DATA LISTING:
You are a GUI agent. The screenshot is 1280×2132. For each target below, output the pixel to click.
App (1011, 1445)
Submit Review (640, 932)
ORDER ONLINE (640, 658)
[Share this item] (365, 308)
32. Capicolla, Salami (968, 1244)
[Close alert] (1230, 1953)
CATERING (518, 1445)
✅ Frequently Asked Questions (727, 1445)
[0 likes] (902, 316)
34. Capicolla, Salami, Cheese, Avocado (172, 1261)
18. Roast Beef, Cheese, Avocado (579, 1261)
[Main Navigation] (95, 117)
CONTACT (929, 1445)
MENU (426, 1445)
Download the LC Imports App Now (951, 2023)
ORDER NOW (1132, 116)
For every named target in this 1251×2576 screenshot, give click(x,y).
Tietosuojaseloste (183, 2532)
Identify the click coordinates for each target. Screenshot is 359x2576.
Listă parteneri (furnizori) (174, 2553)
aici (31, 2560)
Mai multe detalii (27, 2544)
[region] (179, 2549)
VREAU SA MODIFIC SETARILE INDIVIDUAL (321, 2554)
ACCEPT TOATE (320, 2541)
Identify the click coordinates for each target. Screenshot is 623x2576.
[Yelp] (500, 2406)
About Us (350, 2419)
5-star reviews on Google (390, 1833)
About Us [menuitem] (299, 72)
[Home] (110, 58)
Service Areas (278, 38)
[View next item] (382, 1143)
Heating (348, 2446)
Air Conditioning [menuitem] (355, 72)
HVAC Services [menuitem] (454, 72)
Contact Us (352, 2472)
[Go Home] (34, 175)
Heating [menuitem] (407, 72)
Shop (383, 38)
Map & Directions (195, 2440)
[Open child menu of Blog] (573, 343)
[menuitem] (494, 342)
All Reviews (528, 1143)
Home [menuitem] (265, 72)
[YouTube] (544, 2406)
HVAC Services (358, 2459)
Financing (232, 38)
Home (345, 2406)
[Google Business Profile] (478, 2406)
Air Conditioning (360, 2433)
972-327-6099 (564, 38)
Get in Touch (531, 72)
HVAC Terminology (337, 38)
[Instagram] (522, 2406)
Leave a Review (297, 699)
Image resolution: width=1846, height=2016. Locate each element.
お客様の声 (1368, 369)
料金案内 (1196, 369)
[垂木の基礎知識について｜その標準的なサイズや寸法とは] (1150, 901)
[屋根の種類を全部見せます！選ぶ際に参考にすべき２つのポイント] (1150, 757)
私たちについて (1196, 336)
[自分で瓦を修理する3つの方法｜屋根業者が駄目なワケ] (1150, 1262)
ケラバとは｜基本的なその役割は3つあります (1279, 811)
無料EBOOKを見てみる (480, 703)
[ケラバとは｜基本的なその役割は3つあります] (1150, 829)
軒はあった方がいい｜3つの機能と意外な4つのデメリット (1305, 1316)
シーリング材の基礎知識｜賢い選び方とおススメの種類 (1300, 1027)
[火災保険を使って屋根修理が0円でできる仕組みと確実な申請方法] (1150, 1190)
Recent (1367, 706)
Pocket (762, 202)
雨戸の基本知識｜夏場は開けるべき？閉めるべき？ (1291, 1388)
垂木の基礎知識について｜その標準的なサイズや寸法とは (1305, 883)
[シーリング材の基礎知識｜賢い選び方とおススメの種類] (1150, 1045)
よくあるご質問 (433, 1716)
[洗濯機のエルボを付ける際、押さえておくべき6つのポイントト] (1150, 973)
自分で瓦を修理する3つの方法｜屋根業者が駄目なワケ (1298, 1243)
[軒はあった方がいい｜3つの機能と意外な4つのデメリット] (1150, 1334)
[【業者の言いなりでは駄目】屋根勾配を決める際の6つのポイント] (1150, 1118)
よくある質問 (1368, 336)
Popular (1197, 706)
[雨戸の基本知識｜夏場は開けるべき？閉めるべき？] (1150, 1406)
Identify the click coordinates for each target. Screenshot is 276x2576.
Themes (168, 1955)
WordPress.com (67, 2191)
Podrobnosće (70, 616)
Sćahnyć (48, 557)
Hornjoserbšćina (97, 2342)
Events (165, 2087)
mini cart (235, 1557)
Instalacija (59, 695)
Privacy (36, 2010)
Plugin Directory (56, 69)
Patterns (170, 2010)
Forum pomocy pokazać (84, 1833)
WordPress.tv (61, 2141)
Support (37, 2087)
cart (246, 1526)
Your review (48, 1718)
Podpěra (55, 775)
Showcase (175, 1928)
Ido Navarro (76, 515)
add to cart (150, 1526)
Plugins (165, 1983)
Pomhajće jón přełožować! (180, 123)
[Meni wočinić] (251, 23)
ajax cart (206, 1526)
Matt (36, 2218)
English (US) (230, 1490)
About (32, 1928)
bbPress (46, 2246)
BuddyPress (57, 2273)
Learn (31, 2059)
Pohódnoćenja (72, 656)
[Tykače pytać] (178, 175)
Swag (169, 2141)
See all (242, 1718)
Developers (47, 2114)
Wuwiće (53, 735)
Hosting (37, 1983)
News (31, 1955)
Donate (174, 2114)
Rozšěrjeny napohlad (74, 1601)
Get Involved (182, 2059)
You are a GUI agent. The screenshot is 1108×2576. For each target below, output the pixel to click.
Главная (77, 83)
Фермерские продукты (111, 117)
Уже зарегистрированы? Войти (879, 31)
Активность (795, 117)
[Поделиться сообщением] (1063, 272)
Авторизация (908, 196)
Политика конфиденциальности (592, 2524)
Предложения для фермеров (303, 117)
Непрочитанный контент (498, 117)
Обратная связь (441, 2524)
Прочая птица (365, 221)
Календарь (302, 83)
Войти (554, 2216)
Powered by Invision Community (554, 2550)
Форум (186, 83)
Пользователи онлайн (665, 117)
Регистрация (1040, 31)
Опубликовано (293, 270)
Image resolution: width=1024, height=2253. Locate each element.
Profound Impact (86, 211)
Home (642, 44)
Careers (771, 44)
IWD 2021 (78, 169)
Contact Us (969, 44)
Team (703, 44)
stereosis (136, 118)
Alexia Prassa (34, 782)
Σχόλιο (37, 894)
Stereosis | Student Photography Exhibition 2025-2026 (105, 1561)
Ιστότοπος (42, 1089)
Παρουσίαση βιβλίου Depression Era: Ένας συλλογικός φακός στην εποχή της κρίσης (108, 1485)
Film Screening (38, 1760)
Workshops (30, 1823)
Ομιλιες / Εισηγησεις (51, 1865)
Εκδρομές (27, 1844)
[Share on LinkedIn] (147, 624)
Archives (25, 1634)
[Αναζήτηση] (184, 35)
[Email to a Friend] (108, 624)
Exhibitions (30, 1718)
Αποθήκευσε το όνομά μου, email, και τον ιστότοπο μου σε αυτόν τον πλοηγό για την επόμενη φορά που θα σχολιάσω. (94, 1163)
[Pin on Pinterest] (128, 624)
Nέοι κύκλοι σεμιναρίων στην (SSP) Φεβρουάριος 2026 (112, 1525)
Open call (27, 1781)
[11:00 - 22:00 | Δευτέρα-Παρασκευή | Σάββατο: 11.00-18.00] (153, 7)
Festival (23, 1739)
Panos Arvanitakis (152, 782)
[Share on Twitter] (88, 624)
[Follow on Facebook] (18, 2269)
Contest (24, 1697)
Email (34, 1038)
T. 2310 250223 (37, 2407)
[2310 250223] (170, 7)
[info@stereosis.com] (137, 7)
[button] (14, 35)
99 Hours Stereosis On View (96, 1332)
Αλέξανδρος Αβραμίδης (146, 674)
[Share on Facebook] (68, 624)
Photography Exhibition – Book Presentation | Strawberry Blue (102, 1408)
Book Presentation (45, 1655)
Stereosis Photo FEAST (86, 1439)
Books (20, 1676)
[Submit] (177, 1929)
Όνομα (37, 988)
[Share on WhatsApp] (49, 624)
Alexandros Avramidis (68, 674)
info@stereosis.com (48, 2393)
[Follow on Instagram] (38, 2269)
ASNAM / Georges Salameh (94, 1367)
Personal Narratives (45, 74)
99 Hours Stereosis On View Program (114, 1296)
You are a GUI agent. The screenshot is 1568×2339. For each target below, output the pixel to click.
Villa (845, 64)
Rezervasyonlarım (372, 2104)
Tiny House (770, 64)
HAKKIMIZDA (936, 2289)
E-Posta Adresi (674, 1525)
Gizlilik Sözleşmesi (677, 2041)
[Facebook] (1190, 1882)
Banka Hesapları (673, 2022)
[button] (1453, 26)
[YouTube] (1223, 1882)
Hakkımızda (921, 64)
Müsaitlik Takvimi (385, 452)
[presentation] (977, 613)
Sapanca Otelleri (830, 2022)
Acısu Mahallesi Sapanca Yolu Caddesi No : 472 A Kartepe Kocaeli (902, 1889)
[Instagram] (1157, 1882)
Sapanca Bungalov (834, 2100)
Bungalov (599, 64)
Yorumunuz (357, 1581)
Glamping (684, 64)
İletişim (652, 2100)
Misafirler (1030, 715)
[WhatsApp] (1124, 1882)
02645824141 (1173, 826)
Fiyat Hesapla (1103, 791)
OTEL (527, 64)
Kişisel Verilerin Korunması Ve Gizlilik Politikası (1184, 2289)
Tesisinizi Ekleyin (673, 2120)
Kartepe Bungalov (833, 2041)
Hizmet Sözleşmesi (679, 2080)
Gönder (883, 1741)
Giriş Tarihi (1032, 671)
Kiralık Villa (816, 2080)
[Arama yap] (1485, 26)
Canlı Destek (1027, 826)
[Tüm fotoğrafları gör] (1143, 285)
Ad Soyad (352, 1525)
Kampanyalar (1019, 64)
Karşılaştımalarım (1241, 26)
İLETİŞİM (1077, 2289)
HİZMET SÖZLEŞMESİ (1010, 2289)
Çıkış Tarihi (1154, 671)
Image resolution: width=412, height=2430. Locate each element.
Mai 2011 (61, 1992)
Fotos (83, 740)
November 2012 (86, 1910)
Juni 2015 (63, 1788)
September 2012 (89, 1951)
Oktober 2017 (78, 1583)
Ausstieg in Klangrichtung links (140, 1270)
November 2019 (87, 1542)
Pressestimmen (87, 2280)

ACTION ITEM: The number of lines in the data that hold "Sapanca" must be the entire answer.

SOLUTION TO THE PROBLEM: 3